Later, doing postdoctoral research at the Pasteur and Jacques Monod Institutes in Paris, he focused on the neuromuscular junction, the place where a fiber from a nerve cell meets a specialized area of a muscle fiber. That focus led him, not surprisingly, to the emerging study of proteins unique to the junction. One of those proteins, identified in the late 1980s, closely resembled the newly discovered dystrophin, the muscle protein missing in DMD.
Originally dubbed dystrophin-related protein and later renamed utrophin, it was found to come from a gene on chromosome 6. Dystrophin is made from a gene on the X chromosome, so it could be assumed that boys with DMD would have intact utrophin genes.
(Jasmin is quick to point out that, although he had speculated about utrophin’s existence, he had little to do with actually identifying it. The credit for that, he says, goes to Kay Davies at the University of Oxford, Lou Kunkel at Harvard, and Tejvir Khurana, now at the University of Pennsylvania.)
Although utrophin is close to dystrophin in both structure and function, there’s at least one key difference between the two proteins. During fetal development and perhaps a little beyond, utrophin is present all around the muscle fiber, interacting with clusters of proteins stuck in its surrounding membrane. As the animal or person matures, utrophin is replaced almost entirely by dystrophin, with one exception. At the neuromuscular junction, utrophin remains throughout life.
By the mid-1990s, investigators were asking a lot of questions. Could utrophin stand in for dystrophin? Is there a mechanism that shuts off utrophin everywhere except the junction as an organism develops? And, if so, could it be disabled, allowing utrophin to resume the position that it has during fetal life?
Jasmin’s and other groups set out to identify specific pathways that underlie the utrophin-to-dystrophin switch and to make these targets for drug discovery.
Jasmin says his goal is to identify molecules that can trigger or enhance the stimulation of pathways to put utrophin all around the muscle fiber, and “to try to have them specific enough so that you’re not going to have side effects that will do something else. This is where the challenge is.”

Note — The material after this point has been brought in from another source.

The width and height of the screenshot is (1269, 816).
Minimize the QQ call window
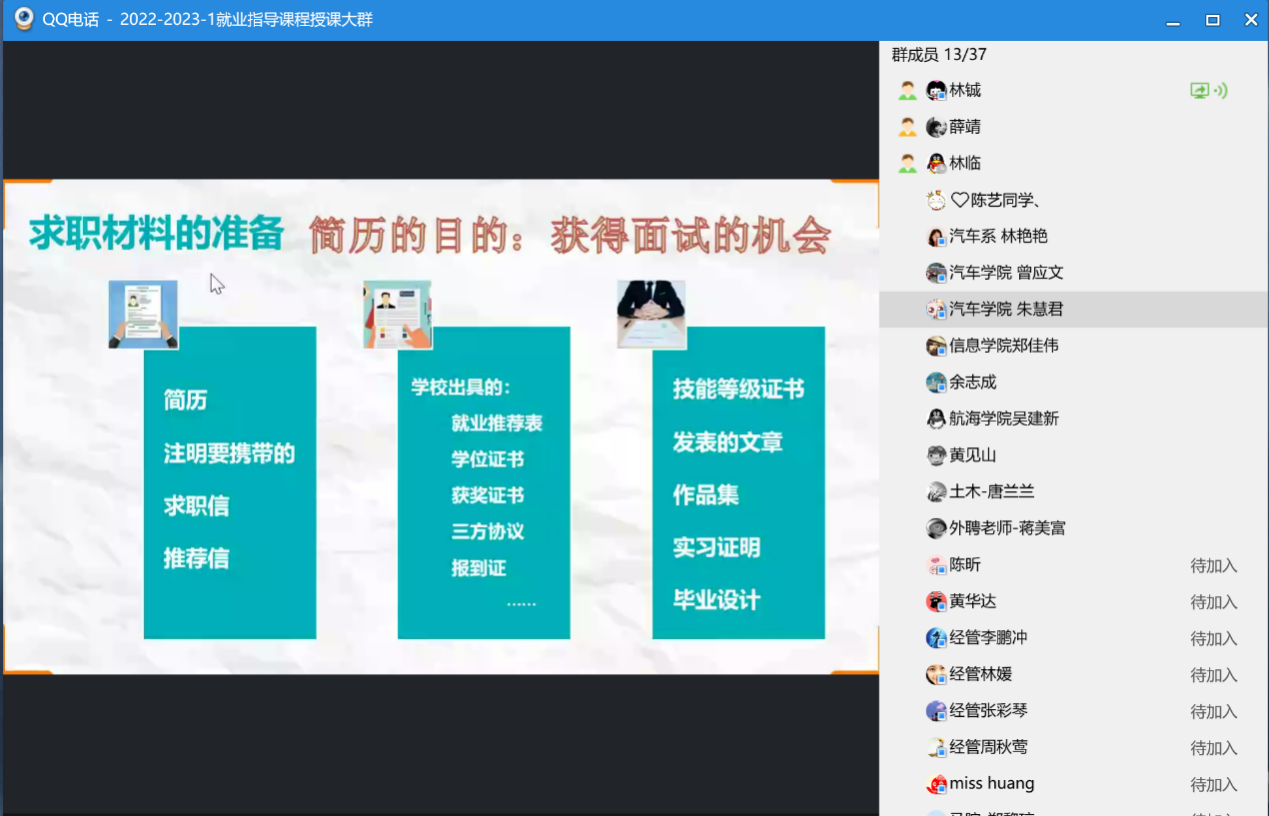click(x=1174, y=20)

Early last year, his group showed that when dystrophin-deficient mice were bred with mice producing higher than normal amounts of the protein calcineurin, the utrophin protein appeared all around the fiber, where dystrophin would have been placed, and it reduced fiber damage.
It may be easier to inhibit something that’s putting a brake on utrophin than to directly increase (upregulate) production of the protein, Jasmin notes. And calcineurin, it turns out, is just the kind of brake release Jasmin and colleagues have in mind.
The brake itself, it seems, is another protein, JNK1. Once the JNK1 brake is overcome by calcineurin, more utrophin can be made, and it extends to areas outside the neuromuscular junction.
In December, Jasmin and colleagues, including MDA grantee Lynn Megeney at the University of Ottawa, showed that corticosteroids like prednisone and deflazacort increase calcineurin activity, which in turn stimulates utrophin production, and that this is likely to be at least part of the reason for their beneficial effects in Duchenne dystrophy.
“We did the proof of principle in the mdx [dystrophin-deficient] mouse, showing that if you stimulate the calcineurin pathway, the mice will be better; and now we find an explanation for the beneficial effect of a drug that is actually used in the clinic. So the whole story is pretty tight as far as we’re concerned.”